The girl raised herself wearily from her knees by the side of her bed, where she had fallen when she had bravely gotten rid of Jean and Andrée.

"C'est fini!"

She repeated the words as she looked around the room, the poor, cheap little chamber where she had been so happy. Just so has many a bereaved returned from the freshly made grave of some beloved to see the terrible emptiness of life in every corner of the silent home.

Mlle. Fouchette had grievously overrated her capacity to bear—to suffer. Instead of lightening the load she had assumed, the discovery of her sister in the beloved had doubled it.

She had schooled herself to believe that to be near the object of her love would be enough. She had thought that all else, being impossible, might be subordinated to the great pleasure of presence. That to serve him daily, to share after a fashion his smiles and sorrows, to be at his elbow with her sympathy and counsel, would be her happiness,—all that she could ask for in this world. It would be almost as good as marriage, n'est-ce pas?

Fouchette was in error. Not wholly as to the last assumption; it was a false theory, marriage or no marriage. Countless thousands of better and more intellectual people have in other ways found, are finding, will continue to find, it to be so.

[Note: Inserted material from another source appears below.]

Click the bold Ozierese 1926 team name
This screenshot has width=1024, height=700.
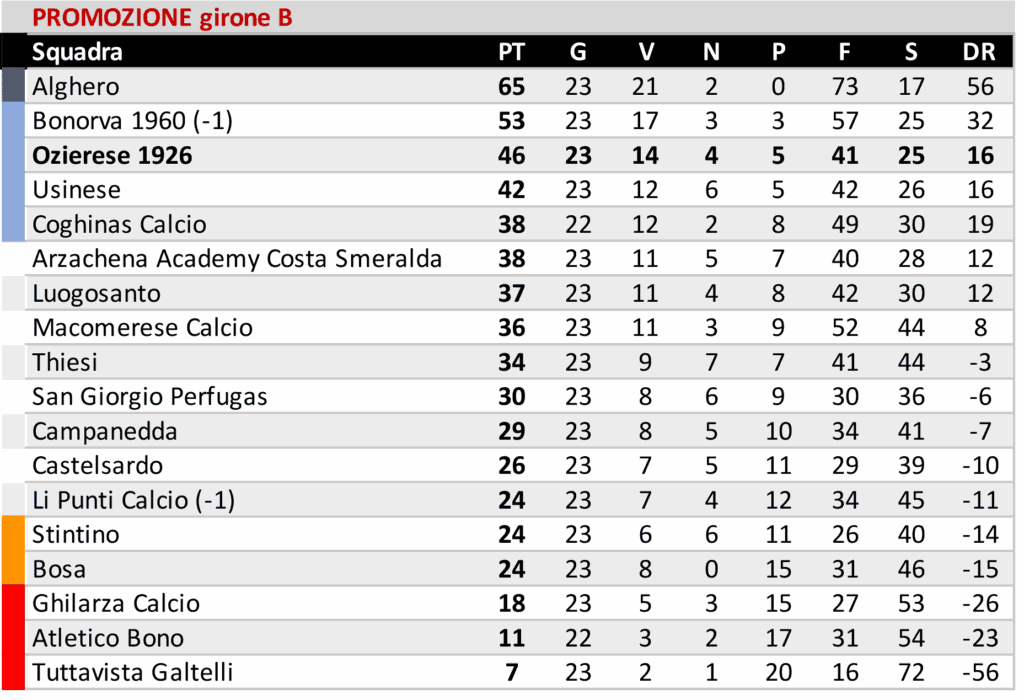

Mlle. Fouchette's tactical training in the great normal school of life had not embraced Love. Therefore no line of retreat had been considered. She was not only defeated, she was overwhelmed.

All of her theories had vanished in a breath.

Instead of finding happiness in the happiness of those whom she loved, it was torture,—the thumbscrew and the rack. It was terrible!

How could she have imagined that she might live contentedly under this day after day?